Mi chiedo piuttosto quanti editor e direttori di collana andranno a vedere la mostra Giulio Einaudi. L’arte di pubblicare, aperta con ingresso gratuito fino al 13 gennaio 2013 a Palazzo Reale a Milano; gran parte della quale è dedicata all’esposizione del catalogo I Coralli, la più nota collana letteraria della casa editrice torinese. Difficile che vengano, per impararne, coloro che fino a qualche mese fa si arrovellavano su un futuro della letteratura che pareva loro non prescindere da David Foster Wallace o Roberto Bolano. Ah, la vecchia facile dialettica… Se non è bianco è nero, se non è zuppa è pan bagnato, se non è Wallace è Bolano, se non è Italo Calvino è Pier Paolo Pasolini. Facile separare. Più difficile tenere insieme. I vecchi Coralli tenevano insieme Calvino, Arpino e Arbasino, e non solo per la facile rima, magari alternandoli a Leonardo Sciascia, qui sempre scomodo ma scomodo per davvero mai.
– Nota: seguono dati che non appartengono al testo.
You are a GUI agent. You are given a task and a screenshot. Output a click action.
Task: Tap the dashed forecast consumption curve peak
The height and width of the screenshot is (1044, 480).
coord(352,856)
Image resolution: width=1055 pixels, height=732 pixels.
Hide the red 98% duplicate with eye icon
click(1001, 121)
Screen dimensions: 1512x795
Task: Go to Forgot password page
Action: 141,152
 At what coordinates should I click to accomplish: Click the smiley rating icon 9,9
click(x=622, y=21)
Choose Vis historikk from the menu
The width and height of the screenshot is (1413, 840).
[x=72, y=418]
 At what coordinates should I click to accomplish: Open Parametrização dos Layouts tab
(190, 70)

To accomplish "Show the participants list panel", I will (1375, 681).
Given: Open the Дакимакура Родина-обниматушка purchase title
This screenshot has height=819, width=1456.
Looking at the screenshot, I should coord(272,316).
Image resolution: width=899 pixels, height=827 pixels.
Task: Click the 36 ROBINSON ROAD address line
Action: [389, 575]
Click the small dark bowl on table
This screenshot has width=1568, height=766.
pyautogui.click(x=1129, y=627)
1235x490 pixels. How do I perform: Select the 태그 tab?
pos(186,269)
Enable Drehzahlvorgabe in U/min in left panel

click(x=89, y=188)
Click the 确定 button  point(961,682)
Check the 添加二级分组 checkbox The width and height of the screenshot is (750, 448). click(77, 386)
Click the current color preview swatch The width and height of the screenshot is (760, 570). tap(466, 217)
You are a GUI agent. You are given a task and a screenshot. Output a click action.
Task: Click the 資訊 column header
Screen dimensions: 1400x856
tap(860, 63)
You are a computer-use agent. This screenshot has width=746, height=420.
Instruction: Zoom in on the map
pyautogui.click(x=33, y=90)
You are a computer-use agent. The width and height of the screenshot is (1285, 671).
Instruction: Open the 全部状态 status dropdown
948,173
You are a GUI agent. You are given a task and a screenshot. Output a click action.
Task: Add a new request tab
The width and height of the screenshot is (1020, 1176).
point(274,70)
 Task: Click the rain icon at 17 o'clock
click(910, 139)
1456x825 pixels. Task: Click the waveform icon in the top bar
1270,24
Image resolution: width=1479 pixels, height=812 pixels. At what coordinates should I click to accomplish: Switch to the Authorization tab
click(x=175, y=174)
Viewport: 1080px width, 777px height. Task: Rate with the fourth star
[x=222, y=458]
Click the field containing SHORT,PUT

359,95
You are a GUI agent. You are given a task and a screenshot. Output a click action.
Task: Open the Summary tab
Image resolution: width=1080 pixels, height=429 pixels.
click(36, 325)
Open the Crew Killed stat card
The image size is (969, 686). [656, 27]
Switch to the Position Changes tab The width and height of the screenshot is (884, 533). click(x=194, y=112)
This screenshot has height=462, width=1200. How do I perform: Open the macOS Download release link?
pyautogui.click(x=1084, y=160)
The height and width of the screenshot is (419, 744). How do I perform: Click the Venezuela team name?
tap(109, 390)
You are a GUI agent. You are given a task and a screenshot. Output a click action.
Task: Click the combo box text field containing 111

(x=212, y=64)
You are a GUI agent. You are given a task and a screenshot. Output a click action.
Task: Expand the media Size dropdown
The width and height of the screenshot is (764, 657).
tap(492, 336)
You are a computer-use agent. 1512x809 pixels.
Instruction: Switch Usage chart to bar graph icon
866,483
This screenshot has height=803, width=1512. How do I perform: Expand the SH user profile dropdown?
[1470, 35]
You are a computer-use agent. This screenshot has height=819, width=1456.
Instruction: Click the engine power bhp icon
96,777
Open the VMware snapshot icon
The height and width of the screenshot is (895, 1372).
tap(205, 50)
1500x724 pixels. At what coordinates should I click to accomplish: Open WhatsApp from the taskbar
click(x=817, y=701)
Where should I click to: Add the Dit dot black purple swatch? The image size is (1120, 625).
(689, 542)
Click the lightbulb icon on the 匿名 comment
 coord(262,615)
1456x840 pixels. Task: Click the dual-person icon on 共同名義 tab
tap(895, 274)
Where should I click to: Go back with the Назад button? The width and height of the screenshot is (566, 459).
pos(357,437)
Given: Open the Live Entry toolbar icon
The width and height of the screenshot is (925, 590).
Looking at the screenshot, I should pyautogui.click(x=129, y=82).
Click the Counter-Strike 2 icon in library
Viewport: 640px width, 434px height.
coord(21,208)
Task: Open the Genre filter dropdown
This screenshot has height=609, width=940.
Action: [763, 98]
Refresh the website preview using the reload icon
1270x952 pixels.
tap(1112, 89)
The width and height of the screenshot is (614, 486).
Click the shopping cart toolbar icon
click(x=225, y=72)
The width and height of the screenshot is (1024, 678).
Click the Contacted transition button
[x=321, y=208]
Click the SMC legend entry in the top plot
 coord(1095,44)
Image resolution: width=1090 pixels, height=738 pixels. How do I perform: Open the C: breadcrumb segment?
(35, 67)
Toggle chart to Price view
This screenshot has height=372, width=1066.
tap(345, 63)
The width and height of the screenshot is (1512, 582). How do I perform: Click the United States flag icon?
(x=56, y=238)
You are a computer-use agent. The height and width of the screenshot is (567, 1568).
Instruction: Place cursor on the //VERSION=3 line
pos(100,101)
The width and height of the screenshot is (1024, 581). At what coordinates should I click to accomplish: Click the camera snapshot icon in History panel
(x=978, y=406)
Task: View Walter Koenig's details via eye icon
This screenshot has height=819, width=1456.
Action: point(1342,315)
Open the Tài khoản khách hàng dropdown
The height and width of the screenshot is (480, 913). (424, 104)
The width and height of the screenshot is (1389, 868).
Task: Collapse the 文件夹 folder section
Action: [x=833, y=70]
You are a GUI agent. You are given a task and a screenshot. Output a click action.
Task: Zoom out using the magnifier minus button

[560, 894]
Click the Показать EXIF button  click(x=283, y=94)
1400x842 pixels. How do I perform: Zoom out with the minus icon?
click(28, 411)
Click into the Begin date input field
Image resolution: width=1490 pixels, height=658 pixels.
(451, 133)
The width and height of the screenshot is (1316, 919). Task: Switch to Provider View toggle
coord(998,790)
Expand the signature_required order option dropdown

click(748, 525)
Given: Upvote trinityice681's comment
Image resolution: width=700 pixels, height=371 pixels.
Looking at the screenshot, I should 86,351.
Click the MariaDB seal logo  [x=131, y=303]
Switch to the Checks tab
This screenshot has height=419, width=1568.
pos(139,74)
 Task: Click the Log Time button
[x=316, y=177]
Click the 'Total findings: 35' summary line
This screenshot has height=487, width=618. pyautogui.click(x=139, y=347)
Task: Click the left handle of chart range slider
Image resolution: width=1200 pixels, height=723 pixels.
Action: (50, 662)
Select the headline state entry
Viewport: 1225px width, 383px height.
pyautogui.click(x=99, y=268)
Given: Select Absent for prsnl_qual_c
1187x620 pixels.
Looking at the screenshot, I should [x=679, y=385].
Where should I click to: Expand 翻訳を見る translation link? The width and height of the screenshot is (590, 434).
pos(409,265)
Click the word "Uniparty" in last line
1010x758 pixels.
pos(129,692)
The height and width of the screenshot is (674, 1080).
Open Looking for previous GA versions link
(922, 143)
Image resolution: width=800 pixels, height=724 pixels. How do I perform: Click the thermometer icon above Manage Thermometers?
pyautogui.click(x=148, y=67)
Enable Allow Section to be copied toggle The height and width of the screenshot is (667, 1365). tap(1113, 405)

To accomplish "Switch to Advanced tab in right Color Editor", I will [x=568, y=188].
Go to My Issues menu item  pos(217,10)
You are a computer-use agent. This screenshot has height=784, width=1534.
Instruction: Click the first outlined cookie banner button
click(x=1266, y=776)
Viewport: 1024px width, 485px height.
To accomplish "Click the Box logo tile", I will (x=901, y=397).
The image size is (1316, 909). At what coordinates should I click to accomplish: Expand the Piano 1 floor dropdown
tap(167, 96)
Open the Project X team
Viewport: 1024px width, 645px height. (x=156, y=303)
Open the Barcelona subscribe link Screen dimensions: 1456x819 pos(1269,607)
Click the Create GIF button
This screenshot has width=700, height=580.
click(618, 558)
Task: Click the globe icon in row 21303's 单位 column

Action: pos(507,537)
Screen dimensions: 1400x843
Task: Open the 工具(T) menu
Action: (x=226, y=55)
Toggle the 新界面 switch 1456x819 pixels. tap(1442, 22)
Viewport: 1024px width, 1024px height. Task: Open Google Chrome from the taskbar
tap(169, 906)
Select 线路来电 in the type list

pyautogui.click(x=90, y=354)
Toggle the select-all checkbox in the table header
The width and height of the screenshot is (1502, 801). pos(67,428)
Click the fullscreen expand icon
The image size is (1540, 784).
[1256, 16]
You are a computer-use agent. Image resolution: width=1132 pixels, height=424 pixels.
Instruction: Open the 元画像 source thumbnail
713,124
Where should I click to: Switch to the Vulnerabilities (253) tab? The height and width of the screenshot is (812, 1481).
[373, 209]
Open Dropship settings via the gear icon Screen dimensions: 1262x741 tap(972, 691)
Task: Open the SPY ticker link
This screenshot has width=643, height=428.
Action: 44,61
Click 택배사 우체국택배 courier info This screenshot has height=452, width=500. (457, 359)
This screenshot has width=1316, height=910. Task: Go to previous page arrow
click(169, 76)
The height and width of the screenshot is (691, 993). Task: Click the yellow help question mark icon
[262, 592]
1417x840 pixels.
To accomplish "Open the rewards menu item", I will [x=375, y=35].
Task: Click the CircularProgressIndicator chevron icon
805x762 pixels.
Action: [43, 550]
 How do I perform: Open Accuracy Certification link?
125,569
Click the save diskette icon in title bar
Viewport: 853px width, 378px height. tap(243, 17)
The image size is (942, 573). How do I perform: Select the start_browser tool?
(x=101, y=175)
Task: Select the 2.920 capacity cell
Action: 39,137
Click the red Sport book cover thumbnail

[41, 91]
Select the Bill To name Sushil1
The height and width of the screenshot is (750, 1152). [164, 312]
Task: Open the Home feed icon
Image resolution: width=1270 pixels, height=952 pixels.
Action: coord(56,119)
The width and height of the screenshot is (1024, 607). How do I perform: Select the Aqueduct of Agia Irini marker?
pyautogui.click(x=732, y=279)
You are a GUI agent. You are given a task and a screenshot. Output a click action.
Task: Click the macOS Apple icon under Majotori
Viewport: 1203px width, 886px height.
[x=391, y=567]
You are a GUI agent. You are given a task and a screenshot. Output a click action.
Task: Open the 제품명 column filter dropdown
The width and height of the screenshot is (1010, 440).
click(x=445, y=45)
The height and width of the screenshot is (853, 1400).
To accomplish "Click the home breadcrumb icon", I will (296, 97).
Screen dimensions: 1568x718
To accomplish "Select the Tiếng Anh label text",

Proponevano un’idea di letteratura che era la somma di idee dialoganti, e così la collana poteva pubblicare tutto e il suo contrario, senza smentirsi, senza invalidarsi, senza snaturarsi.

Ci fosse oggi una collana così, tutti la cercherebbero, ognuno la vorrebbe propria. Niente è più disarmante per uno scrittore che essere etichettato per ciò di cui è la negazione. E questo vale anche per un lettore, a dire il vero. Uno scrittore che è la negazione di qualcosa rischia di esserlo di un tutto, non solo di una parte parte. E non va bene. Di qui anche la forza dei Coralli, quella di una collana che procedeva per affermazioni successive, mai per negazioni. Un esempio senza neanche che vi debba spiegare perché? Aleksandr Solženicyn. A capo.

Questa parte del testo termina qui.